Und je näher der Tag X der schriftlichen Reifeprüfung rückt, umso akribischer die letzten Kontrollen: Sind alle notwendigen Mittel bereitgestellt, ist die Funktionsfähigkeit audiovisueller Medien überprüft, die nötige Anzahl an Kopien vorhanden, um letztlich bestens vorbereitet zu erscheinen?

All dies kümmerte die Verantwortlichen für die heurige Generalprobe der ab 2015 an allen Schulen verpflichtend durchzuführenden Zentralmatura offenbar wenig. Die erste Welle der Entrüstung rollte bereits vor einer Woche über das Land, als die Englischlehrer vom verantwortlichen Bundesinstitut für Bildungsforschung, Innovation und Entwicklung (BIFIE) einen nachträglich hinaufgesetzten Bewertungsschlüssel erhielten.

Ende vergangener Woche dann schwitzten zunächst nicht die Schüler, sondern etliche Mathematiklehrer und Direktoren einiger jener Schulen, in denen die Zentralmatura in Mathematik stattfand. Diese waren nämlich dann gefragt, als es darum ging, die fehlenden Beispiele aus dem Internet herunterzuladen, auszudrucken, zu kopieren... So weit, so schlecht.

 

Was unentschuldbar ist

Immerhin konnten diese Mängel noch, auch wenn sie an Unprofessionalität wohl nicht zu überbieten sind, durch Kooperation der zuständigen Lehrer ausgebügelt werden. Was aber völlig unentschuldbar ist und bisher im Medienwirbel um Englisch und Mathematik leider etwas im Hintergrund blieb, spielte sich bereits am Montag bei der Deutschklausur ab. Hier sind Empörung und Aufschrei am Platz. Denn es kann nicht angehen, dass die Kandidaten, die mit dem Prosatext „Die Schnecke“ von Manfred Hausmann konfrontiert und völlig überfordert wurden, einen Text vorgelegt bekamen, dessen Autor von der neueren Forschung eine regimefreundliche Haltung in der Zeit des Dritten Reiches nachgewiesen werden konnte. Hausmann war auch Mitarbeiter in Joseph Goebbels Propagandawochenzeitschrift „Das Reich“.

 

Das totale Versagen des BIFIE

Dass den „Experten“ des BIFIE die Dimension des ziemlich schwülstigen Textes offenbar überhaupt nicht bewusst war, zeigt sich nicht zuletzt in den völlig einseitigen Interpretationsvorgaben, die den Lehrern als Bewertungskriterien zur Verfügung gestellt wurden.
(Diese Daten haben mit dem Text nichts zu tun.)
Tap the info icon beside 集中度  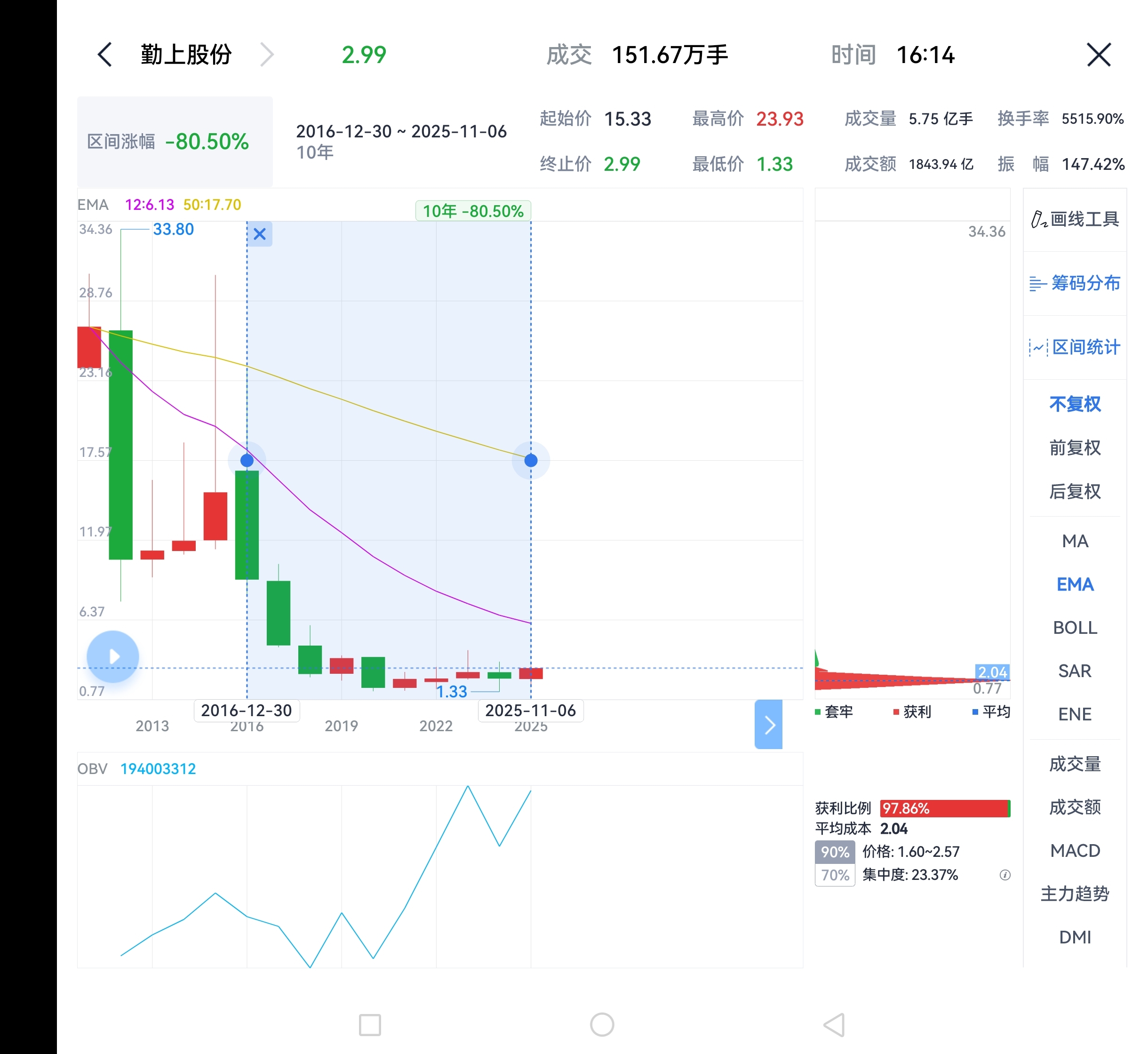pyautogui.click(x=1005, y=875)
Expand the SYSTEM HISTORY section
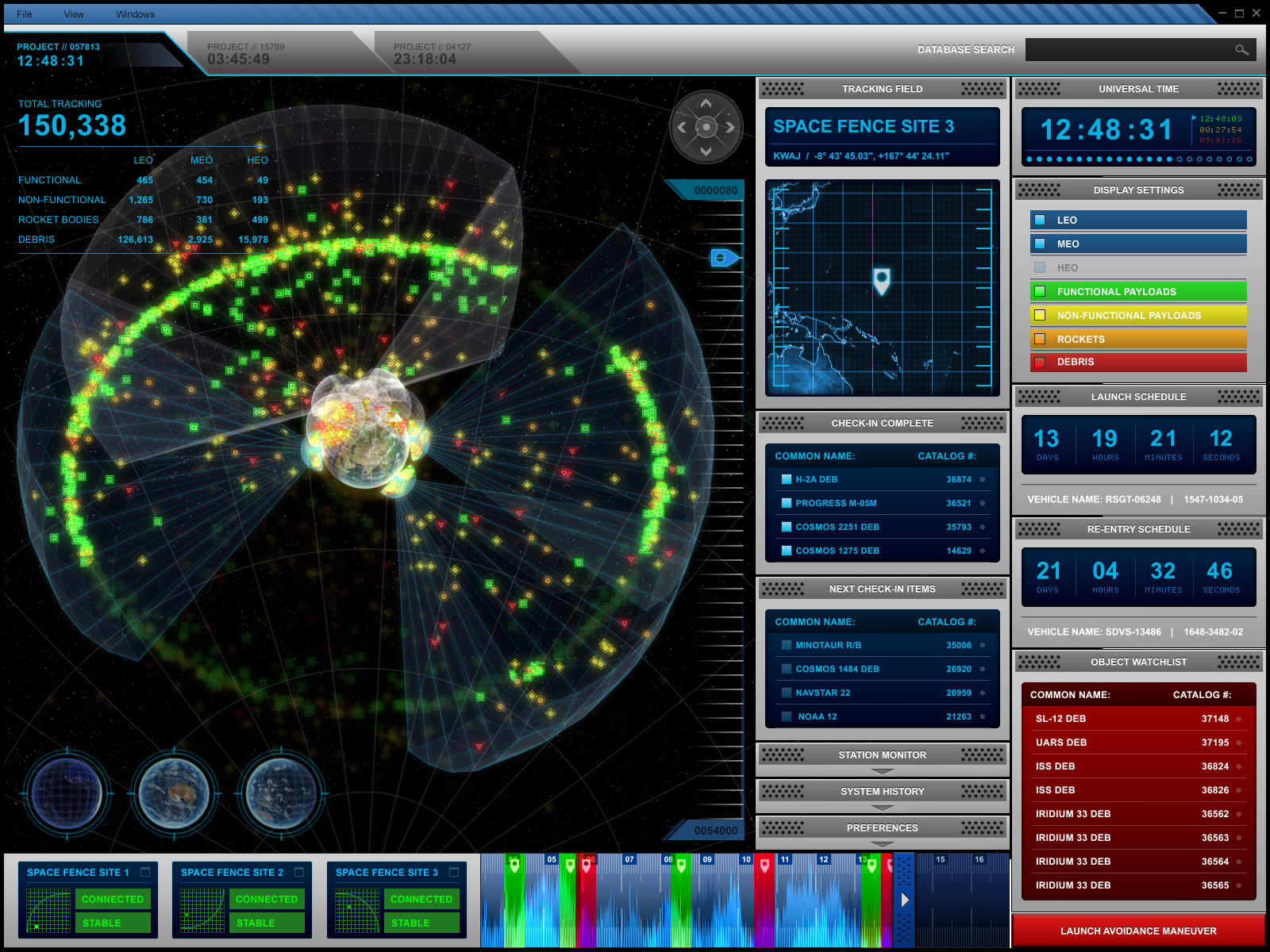 coord(882,791)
Hier manifestiert sich nicht nur das totale Versagen der Aufgabensteller, sondern führt mit aller Deutlichkeit das durch das BIFIE gelenkte Vorhaben der Zentralmatura ad absurdum: Einerseits werden Lehrer in unzumutbarer Weise entmündigt, andererseits müssen die uns viele Jahre hindurch anvertrauten Schüler, denen wir vor allem kritisches Denken beizubringen versuchten, am Ende ihrer Schullaufbahn vor solchen Zumutungen bewahrt werden!

Die „Lehr- und Lernfreiheit“ für Lehrende und Lernende wurde in den Universitätsgesetzen bereits im 19. Jahrhundert verankert. Im Staatsgrundgesetz von 1867 heißt es: „Die Wissenschaft und ihre Lehre ist frei.“ Eine Rechtsnorm wie diese ist zweifellos eines der wichtigsten Fundamente freier Gesellschaften, und es darf nicht sein, dass sie aufgrund eines seit seinem Entstehen mit vielerlei Pannen und Inkompetenzen behafteten „Experteninstituts“ mit Füßen getreten wird.

Mag. Michaela Masek unterrichtet seit 1981 Latein, Griechisch und

 

Psychologie/Philosophie an einem Wiener Gymnasium. Seit 2002 Universitätslektorin am Institut für Philosophie.